[STUDY MATERIAL Boundary: Start]

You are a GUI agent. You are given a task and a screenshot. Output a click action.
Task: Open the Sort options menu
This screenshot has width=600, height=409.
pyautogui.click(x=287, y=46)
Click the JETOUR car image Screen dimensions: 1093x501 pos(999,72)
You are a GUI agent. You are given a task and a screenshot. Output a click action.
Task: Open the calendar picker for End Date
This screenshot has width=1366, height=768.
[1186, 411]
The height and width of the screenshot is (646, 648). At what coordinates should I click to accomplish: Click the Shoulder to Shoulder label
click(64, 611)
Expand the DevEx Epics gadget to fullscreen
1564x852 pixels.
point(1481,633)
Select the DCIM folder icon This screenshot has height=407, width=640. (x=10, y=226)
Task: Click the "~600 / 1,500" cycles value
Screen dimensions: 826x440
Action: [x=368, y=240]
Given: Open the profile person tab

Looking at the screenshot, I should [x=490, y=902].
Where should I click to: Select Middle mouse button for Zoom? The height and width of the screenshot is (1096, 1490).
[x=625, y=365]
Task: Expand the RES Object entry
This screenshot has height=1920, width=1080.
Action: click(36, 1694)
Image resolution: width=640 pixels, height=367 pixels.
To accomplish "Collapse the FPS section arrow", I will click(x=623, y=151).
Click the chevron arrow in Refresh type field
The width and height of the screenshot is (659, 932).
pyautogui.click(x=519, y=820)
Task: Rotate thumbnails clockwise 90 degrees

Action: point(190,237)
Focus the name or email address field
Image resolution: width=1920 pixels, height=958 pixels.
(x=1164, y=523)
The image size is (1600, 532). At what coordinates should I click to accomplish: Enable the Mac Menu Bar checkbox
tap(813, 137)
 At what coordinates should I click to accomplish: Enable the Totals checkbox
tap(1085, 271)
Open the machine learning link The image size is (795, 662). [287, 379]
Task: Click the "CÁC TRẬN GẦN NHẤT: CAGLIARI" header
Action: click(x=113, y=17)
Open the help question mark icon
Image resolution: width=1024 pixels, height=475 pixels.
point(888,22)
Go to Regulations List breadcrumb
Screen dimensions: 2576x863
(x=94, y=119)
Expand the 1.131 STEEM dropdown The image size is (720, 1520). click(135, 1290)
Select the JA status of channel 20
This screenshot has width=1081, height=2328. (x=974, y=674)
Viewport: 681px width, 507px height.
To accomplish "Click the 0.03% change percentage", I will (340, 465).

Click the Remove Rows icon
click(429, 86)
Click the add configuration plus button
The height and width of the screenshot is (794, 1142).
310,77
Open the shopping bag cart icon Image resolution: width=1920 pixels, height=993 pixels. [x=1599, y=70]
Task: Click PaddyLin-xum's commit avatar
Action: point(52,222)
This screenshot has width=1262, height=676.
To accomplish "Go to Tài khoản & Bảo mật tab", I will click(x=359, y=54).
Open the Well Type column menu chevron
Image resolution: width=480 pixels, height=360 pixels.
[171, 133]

[STUDY MATERIAL Boundary: End]

WHAT YOU ARE ASKED TO DO » Search the data above for the word "field" and report how many lines contain it, with nothing further.

COMPLETED TASK » 2